Sebastian 506563
Sebastian 506563

Reputation: 7248

Why .attr() is working fine and setting a .src is not

I have two versions od code, This one is not working:

 $('#customMenu > li > a').click(function()
            {
                if ($(this).attr('class') != 'active')
                {
                    $('#customMenu li img').each(function() {

                         $(this).src='/_layouts/GAzotyBranding/Images/menuUnselected.png';
                    });
                    var image = this.previousSibling;
                    image.attr('src','/_layouts/GAzotyBranding/Images/menuSelected.png');

                    $('#customMenu li ul').slideUp();
                    $(this).next().slideToggle();
                    $('#customMenu li a').removeClass('active');
                    $(this).addClass('active');
                }
           });

and this one is working fine:

$('#customMenu > li > a').click(function()
            {
                if ($(this).attr('class') != 'active')
                {
                    $('#customMenu li img').each(function() {
                        $(this).attr('src','/_layouts/GAzotyBranding/Images/menuUnselected.png');

                    });
                    var image = this.previousSibling;
                    image.src='/_layouts/GAzotyBranding/Images/menuSelected.png';
                    $('#customMenu li ul').slideUp();
                    $(this).next().slideToggle();
                    $('#customMenu li a').removeClass('active');
                    $(this).addClass('active');
                }
           });

the only difference is in

$('#customMenu li img').each(function() {
                        $(this).attr('src','/_layouts/GAzotyBranding/Images/menuUnselected.png');

My Question is simple, why first one is not working?

Upvotes: 0

Views: 40

Answers (2)

Quentin
Quentin

Reputation: 944568

Because setting a src property on a jQuery object simply doesn't do anything.
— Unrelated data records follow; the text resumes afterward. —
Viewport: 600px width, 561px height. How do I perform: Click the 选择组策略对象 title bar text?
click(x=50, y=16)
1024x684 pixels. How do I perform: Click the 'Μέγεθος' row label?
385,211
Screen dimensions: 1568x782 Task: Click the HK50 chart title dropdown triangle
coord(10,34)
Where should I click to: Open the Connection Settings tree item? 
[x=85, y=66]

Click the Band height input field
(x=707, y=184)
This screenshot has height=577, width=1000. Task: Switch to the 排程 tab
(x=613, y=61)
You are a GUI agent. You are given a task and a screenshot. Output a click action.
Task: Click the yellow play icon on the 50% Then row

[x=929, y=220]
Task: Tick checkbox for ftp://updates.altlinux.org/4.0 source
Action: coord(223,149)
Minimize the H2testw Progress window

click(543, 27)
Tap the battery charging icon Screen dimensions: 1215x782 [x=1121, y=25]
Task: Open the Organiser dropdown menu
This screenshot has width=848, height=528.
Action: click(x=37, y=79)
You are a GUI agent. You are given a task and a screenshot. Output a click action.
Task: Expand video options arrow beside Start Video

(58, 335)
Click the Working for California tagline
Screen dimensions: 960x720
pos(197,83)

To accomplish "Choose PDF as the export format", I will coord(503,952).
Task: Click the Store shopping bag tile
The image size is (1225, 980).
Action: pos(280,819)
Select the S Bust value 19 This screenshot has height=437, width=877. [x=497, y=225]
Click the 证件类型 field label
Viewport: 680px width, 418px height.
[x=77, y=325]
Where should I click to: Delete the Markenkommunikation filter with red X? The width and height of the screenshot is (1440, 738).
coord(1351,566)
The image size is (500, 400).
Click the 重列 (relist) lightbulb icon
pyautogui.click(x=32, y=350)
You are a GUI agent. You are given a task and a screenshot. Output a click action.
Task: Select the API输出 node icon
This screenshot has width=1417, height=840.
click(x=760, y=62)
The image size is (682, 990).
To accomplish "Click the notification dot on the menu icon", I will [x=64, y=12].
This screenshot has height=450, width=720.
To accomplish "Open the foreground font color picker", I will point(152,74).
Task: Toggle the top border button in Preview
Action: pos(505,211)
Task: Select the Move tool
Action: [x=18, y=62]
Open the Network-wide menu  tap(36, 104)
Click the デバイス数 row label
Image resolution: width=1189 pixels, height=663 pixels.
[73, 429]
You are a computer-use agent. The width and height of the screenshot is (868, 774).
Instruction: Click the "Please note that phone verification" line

There's no defined behaviour for it and nothing pays attention to it. jQuery objects are not DOM objects.

Using this.src instead of $(this).src would work.

Upvotes: 0

Evan Trimboli
Evan Trimboli

Reputation: 30092

Because in both cases you're wrapping the raw DOM node with the jQuery wrapper, so you're just setting some property on a non-DOM object.

To make the first work, you'd need to have this.src = '...';, since this will point to the raw DOM element.